The Right to Contraception Act, which would protect birth control access nationwide, is unlikely to meet the 60-vote threshold needed to pass in the chamber, where Democrats hold a narrow 51-49 majority.
The fight over reproductive rights is a flashpoint in U.S. politics, especially since the Supreme Court’s 2022 decision to end the constitutional right to abortion access.
Republican presidential candidate Donald Trump last month came under fire after comments that political rivals said suggested he would consider banning birth control, leading him to respond publicly that he would not support such a move.
“I would hope that protecting access to birth control would be the definition of an easy, uncontroversial decision here in the Senate, but the vote will tell all when we gavel in tomorrow,” top Senate Democrat Chuck Schumer said on Tuesday.

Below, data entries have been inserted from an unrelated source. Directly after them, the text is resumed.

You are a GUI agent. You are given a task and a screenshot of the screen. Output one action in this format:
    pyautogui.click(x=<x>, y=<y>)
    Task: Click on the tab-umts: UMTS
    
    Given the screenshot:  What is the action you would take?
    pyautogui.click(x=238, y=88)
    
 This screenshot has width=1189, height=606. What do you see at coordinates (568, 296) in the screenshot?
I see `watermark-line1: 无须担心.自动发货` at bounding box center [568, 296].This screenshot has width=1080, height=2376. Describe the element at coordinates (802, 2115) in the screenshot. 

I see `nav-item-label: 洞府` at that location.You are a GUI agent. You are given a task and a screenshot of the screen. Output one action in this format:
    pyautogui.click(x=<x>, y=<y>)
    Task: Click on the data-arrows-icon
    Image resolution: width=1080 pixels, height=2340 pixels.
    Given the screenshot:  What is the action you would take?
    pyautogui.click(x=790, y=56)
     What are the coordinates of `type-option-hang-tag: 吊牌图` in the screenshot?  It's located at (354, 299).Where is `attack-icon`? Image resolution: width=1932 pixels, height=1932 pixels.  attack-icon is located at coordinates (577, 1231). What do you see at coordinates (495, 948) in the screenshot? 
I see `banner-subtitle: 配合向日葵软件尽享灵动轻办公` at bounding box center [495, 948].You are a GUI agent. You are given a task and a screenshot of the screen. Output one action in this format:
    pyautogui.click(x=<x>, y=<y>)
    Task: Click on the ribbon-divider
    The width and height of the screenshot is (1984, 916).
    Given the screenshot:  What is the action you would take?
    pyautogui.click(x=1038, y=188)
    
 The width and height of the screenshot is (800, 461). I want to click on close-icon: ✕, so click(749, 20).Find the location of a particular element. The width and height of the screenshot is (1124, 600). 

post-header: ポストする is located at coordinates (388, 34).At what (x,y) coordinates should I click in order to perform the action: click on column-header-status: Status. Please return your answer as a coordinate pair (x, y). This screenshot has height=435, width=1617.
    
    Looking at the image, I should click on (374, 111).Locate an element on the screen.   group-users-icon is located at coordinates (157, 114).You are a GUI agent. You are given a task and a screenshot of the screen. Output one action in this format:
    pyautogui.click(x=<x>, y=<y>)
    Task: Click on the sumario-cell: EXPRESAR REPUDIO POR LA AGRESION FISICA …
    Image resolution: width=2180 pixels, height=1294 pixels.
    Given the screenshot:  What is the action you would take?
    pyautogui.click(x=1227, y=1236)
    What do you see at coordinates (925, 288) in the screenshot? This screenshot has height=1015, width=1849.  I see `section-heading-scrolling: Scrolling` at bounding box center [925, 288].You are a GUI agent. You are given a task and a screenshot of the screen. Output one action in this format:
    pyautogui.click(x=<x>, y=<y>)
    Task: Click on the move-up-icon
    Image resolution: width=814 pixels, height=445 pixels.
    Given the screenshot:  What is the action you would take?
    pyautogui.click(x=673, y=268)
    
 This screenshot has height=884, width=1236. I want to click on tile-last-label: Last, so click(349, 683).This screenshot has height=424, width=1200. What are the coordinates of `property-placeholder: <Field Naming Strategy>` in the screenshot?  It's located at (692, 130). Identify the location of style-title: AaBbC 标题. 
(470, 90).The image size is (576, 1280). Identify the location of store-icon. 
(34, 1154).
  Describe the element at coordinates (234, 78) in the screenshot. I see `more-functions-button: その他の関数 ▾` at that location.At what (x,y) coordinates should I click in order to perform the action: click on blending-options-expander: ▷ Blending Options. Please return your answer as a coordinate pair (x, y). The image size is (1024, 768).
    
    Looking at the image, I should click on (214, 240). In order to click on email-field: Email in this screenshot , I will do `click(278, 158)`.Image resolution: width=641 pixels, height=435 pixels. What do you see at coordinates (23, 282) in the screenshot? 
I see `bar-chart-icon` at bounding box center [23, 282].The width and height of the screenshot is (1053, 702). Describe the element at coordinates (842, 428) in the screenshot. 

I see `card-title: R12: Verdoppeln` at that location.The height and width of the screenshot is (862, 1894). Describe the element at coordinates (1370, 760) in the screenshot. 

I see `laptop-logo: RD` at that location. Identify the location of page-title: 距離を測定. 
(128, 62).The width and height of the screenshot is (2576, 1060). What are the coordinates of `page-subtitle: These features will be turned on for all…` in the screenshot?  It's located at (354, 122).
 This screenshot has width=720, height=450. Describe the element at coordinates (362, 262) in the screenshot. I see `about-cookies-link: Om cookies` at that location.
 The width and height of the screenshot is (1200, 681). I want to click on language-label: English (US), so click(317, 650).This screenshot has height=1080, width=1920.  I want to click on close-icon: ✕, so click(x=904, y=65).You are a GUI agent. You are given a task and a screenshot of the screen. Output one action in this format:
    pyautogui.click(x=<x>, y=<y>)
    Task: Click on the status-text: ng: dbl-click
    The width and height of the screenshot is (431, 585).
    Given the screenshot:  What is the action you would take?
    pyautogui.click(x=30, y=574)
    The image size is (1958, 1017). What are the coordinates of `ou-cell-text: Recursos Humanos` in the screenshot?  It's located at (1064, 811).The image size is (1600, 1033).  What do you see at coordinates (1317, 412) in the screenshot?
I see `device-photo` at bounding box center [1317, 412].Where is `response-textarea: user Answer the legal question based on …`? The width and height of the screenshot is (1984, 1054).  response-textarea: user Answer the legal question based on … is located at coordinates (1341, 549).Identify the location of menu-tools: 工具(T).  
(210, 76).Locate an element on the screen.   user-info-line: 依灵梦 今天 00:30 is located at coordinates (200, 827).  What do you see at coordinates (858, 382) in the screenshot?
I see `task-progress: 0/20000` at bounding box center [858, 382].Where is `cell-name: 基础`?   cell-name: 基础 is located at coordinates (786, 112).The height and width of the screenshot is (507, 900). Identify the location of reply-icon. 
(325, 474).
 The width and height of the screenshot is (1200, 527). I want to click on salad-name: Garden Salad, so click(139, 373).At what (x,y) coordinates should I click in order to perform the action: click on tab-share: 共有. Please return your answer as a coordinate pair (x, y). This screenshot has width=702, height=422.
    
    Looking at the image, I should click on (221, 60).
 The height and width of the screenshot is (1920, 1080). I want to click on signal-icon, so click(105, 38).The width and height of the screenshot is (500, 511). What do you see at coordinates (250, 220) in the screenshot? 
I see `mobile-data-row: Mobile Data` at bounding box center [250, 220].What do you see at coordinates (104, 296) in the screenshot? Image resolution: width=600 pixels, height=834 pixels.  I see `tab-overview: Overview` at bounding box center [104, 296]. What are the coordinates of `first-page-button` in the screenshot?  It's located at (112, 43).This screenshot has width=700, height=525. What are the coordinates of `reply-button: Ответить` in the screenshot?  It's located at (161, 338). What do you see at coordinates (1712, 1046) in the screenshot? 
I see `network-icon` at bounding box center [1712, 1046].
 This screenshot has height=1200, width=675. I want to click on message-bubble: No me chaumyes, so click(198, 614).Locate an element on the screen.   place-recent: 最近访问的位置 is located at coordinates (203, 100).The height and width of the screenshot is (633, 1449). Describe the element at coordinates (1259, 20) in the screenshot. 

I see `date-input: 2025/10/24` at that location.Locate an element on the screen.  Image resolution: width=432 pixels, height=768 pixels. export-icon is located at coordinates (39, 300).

U.S. House of Representatives Democrats said on Tuesday they would attempt a legislative maneuver to force a vote on the same bill the Senate is taking up, though they faced slim chance of success in the Republican-controlled chamber.
“Republicans have a choice to make: they can put aside their MAGA ideology and join us (to) get this bill passed or they can triple down on their anti-freedom extremism in full view of the American people,” No. 2 House Democrat Katherine Clark said on Tuesday.
Some Senate Republicans criticized the push.
“It’s an election year in which a Democratic incumbent president is running behind, so a decision has been made to raise abortion to a high profile,” said Republican Senator Bill Cassidy, referring to President Joe Biden.
“You can’t normalize a procedure where the intent is to end a life,” Cassidy said.
In a May Reuters/Ipsos survey of 3,934 U.S. residents 18 and older, 37% said Biden has a better approach to abortion compared to 27% who said the same about Trump ahead of a Nov. 5 election expected to be close.
Schumer said Democrats would also introduce a bill in coming weeks to protect in-vitro fertilization, which Senate Republicans previously voted against after an Alabama court made the fertility treatment used by millions of Americans to conceive effectively illegal in the state.